* **WHAT THIS TASK INVOLVES**
Take every line from the entries below that includes the word "agent" and copy it.

Stored data entries

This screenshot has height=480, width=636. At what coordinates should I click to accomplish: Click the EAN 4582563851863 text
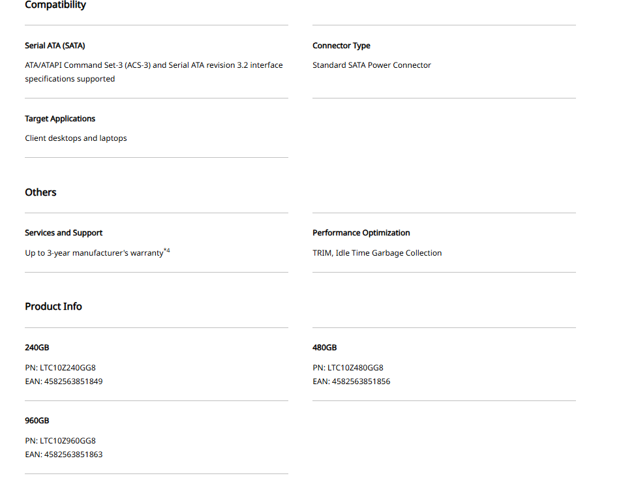(x=73, y=455)
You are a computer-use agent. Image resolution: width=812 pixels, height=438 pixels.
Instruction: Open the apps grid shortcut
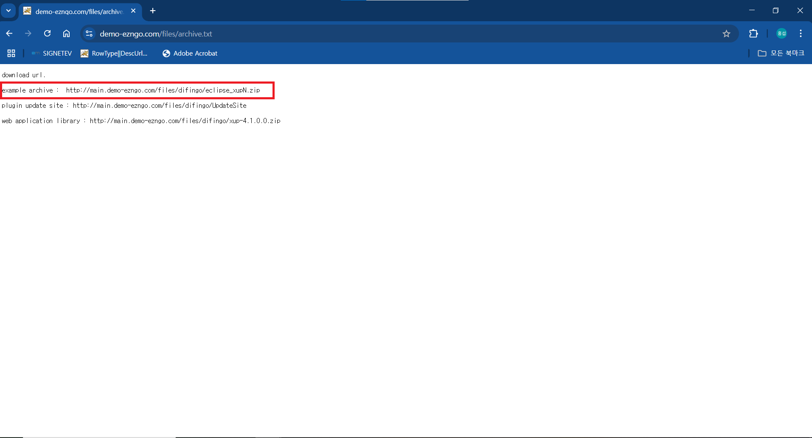click(11, 53)
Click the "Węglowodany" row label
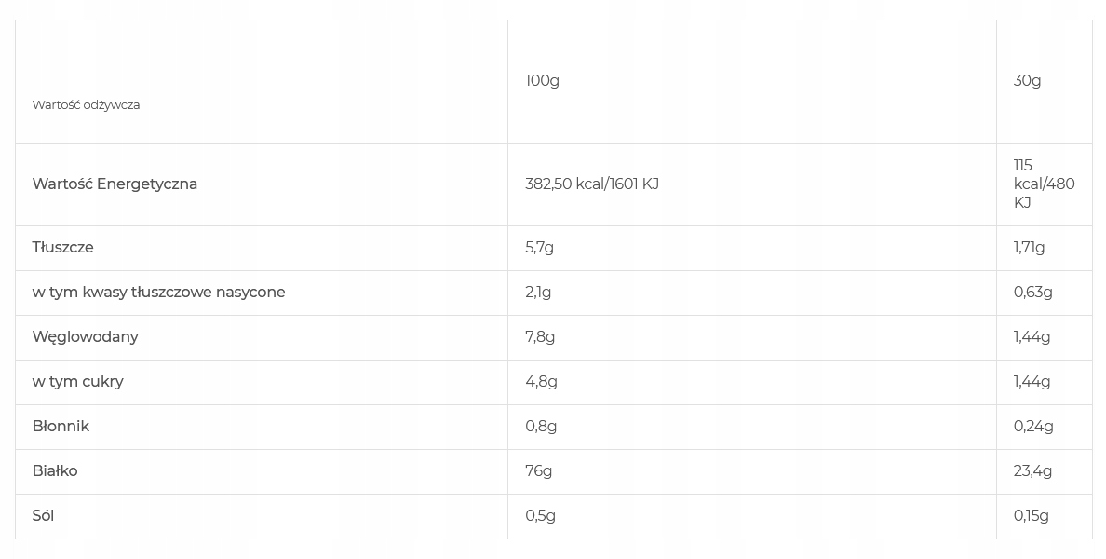1106x559 pixels. 86,337
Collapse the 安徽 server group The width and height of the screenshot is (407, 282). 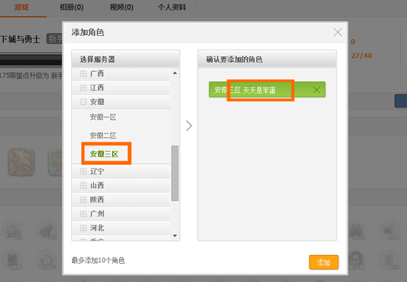pyautogui.click(x=84, y=102)
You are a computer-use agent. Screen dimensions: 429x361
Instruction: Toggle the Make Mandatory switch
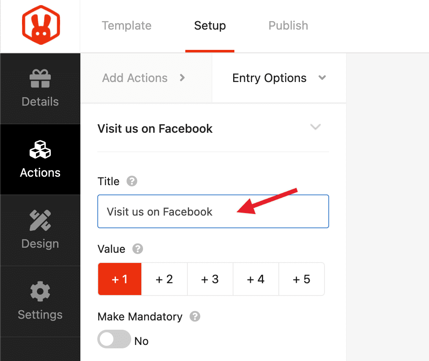tap(114, 339)
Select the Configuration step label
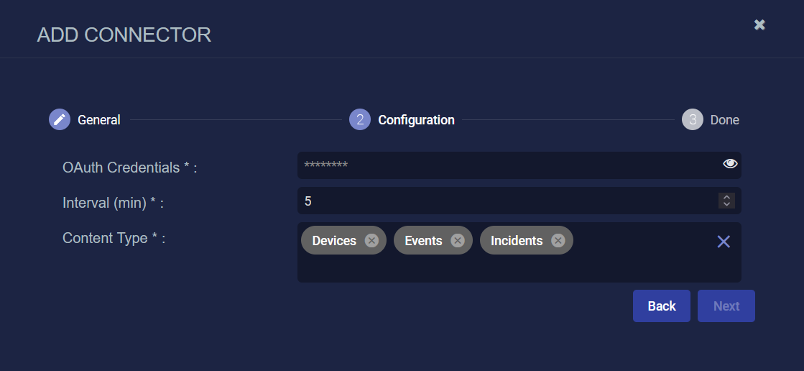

* **SOLUTION FOR THIS TASK**
You are a computer-use agent. Image resolution: width=812 pixels, height=438 pixels.
You are a computer-use agent. Screen dimensions: 429x361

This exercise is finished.